Dr. Pruett-Miller shared information about how CRISPR genome editing works and introduced the genome editing services that her core at St. Jude is offering. She shared methods and workflows to consider when performing genome editing, including the best methods for Cas9 and guide RNA delivery and for the validation of edited cells using next-generation sequencing strategies. Dr. Pruett-Miller shared some tips about developing genome editing services for cores as well as helpful instrumentation that can make these services feasible. She also discussed how her core changed operations to adapt to the COVID-19 pandemic.
Select SEASR corporate partners presented their newest technologies to the meeting attendees throughout the meeting:
Enhance Your Core’s Business (Illumina)
What’s New in Spatial Biology (NanoString)
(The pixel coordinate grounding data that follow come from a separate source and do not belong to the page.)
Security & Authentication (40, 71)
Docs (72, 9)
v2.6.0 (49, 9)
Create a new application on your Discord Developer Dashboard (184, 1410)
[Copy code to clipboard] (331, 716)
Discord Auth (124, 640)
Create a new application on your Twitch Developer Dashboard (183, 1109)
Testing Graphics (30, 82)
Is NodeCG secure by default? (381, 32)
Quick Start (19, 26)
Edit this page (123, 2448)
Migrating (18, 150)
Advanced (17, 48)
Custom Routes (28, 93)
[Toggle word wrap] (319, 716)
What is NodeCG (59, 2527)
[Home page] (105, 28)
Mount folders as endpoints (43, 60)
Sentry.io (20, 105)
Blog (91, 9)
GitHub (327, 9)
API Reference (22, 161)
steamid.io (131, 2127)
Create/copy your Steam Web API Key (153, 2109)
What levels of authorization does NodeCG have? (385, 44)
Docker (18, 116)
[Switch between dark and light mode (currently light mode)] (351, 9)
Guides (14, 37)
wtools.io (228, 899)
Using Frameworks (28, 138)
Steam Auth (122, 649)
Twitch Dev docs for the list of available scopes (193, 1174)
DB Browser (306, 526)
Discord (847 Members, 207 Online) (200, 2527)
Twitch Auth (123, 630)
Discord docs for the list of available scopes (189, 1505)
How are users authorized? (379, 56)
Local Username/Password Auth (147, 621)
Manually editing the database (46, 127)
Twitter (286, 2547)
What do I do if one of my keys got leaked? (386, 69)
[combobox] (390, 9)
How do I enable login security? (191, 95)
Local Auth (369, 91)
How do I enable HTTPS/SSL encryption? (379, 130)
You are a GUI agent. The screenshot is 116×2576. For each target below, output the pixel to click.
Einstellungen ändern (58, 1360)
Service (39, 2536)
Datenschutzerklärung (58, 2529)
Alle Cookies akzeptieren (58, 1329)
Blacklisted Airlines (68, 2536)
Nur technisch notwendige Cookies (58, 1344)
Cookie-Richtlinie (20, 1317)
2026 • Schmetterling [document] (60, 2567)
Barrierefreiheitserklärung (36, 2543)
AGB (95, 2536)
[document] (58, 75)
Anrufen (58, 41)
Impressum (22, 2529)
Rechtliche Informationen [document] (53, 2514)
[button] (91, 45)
Helping Your Lab Implement Social Distancing Through Instrument Scheduling (Agilent)
Innovative and Versatile Imaging Solutions (MetaSystems)
Innovative Immunoassay Platforms from MilliporeSigma (MilliporeSigma)
Optical Genome Mapping: The Key to Structural Variation Detection (BioNano)
Using Covaris AFA Technology to Automate Your Genomic and Proteomics Workflows (Covaris)
High Performance Digital PCR and NGS Solutions for SARS-CoV-2 Detection and Genomic Surveillance (Qiagen)
Innovating for High Throughput NGS (PerkinElmer)
Leading the Way in Target Enrichment: Exceptional Performance, Improved Efficiency and Rapid Customization of Targeted Methylation Sequencing (Twist)
Cytometry at True Resolution: Resolving Complex Biology with Single Cell Multiomics (10XGenomics)
All of these sessions offered a Q&A period after the presentation. In addition, all sessions were recorded, and the links of the session recordings were shared with the registered participants after conclusion of the program.
The virtual poster session opening coincided with the first day of the virtual meeting and continued through both days of the meeting. Several corporate and academic attendees displayed their products and research work during the session. Because the session was provided through links to a static website, no live discussions could be facilitated.
The SEASR Executive Board wishes to thank all of the 2020–2021 sponsors for making the annual meeting event possible: Agilent, Twist BioSciences, NanoString, Illumina, 10XGenomics, BioNano, Covaris, MetaSystems, MilliporeSigma, PerkinElmer, Qiagen, Stratocore, Eppendorf, Nanopore Technologies, and Avantor. Our academic sponsors included Morehouse School of Medicine, The University of Tennessee Health Science Center, Moffitt Cancer Center, and Augusta University. The Executive Board would also like to thank the SEASR External Advisory Committee members (Drs. Stephen Madore, Susan Meyn, and Michael Zwick). We also thank all of the other regional ABRF chapters for providing input about meeting organization and the ABRF Executive Board for their support of SEASR. A portion of the 2021 SEASR annual meeting expenses were also offset by the Emory Conference Center Subvention Fund program managed by Emory University.